Don't worry about the different specification listings on the LG website.  The only difference between the LM6400 and the LM6410 is that the LM6400 is WiFi ready (meaning you will have to purchase a separate WiFi dongle in order to receive wireless signals), and the LM6410 has built in WiFi (meaning the TV can receive wireless signals right out of the box).  In addition, the LM6410 is also LED Plus, the same as the LM6400.  LED Plus simply means that the TV is capable of local dimming.

I hope this answers all of your questions!  If you have any more, feel free to ask!

LG WRman Sherlock, out!


----------



## jobin8141 (Dec 3, 2012)

LGWRSherlock said:


> Don't worry about the different specification listings on the LG website.  The only difference between the LM6400 and the LM6410 is that the LM6400 is WiFi ready (meaning you will have to purchase a separate WiFi dongle in order to receive wireless signals), and the LM6410 has built in WiFi (meaning the TV can receive wireless signals right out of the box).  In addition, the LM6410 is also LED Plus, the same as the LM6400.  LED Plus simply means that the TV is capable of local dimming.
> 
> I hope this answers all of your questions!  If you have any more, feel free to ask!
> 
> LG WRman Sherlock, out!



Thanks a lot Sherlock.


----------



## LGWRSherlock (Dec 4, 2012)

jobin8141 said:


> Thanks a lot Sherlock.



You are very welcome!

Let me know if you need more help!

LG WRman Sherlock, out!


----------



## praveensahu (Dec 7, 2012)

Hi friend, your choice is very best. LG32LM6410 has Picture quality and performance is great. LG LM6410 has standard suite of Blu-ray discs, DVDs and compressed video files. it has all of the important features that we like seeing in high-end models, and its picture quality is generally good for everyday viewing.


----------



## jobin8141 (Dec 12, 2012)

LGWRSherlock said:


> You are very welcome!
> 
> Let me know if you need more help!
> 
> LG WRman Sherlock, out!



hi,

Im going for 42lm6400 priced Rs.79000 here in Cochin. lm6410 still not available in our area. Is there any promotion offers during Christmas.


----------



## LGWRSherlock (Dec 12, 2012)

jobin8141 said:


> hi,
> 
> Im going for 42lm6400 priced Rs.79000 here in Cochin. lm6410 still not available in our area. Is there any promotion offers during Christmas.

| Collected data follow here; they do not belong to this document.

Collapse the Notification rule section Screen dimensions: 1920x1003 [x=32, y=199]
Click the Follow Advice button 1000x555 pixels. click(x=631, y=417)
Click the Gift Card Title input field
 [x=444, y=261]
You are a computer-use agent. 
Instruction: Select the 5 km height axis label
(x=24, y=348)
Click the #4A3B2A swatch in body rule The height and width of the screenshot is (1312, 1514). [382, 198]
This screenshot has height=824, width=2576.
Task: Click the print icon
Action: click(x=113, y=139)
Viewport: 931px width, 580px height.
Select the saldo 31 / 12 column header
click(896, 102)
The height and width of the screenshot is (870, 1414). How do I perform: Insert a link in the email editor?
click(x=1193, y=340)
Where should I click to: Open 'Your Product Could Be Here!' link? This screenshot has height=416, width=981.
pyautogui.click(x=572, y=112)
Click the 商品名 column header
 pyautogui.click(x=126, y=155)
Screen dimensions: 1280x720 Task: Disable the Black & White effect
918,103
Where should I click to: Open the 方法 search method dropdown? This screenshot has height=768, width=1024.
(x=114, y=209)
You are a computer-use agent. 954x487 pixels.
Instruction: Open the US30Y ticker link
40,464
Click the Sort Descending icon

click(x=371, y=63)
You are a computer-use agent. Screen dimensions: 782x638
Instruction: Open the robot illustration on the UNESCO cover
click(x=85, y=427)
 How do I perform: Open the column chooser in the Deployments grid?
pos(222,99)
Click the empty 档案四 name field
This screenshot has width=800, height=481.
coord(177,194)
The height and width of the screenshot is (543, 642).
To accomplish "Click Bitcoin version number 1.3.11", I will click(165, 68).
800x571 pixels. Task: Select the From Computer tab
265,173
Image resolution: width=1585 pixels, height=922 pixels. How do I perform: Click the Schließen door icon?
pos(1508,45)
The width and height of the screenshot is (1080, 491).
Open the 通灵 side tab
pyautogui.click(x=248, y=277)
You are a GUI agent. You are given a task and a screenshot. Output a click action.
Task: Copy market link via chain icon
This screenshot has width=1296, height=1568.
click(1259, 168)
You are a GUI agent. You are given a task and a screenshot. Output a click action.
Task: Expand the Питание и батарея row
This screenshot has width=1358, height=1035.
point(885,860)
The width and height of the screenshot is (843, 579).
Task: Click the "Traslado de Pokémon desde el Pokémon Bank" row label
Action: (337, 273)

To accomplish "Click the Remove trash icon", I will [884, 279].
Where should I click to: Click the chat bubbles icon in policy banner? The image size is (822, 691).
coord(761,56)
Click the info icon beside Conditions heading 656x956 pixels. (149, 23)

I have asked the relevant parties in LG about any promotion offers during Christmas, and I should be getting an answer soon (sometime later today or tomorrow)!  I'm just posting this to let you know I read your post.

LG WRman Sherlock, out!


----------



## jobin8141 (Dec 14, 2012)

LGWRSherlock said:


> I have asked the relevant parties in LG about any promotion offers during Christmas, and I should be getting an answer soon (sometime later today or tomorrow)!  I'm just posting this to let you know I read your post.
> 
> LG WRman Sherlock, out!




Any good news???.


----------



## LGWRSherlock (Dec 17, 2012)

jobin8141 said:


> Any good news???.



Sorry for the late reply!  I was a little busy this week with... stuff  (it's a secret!).  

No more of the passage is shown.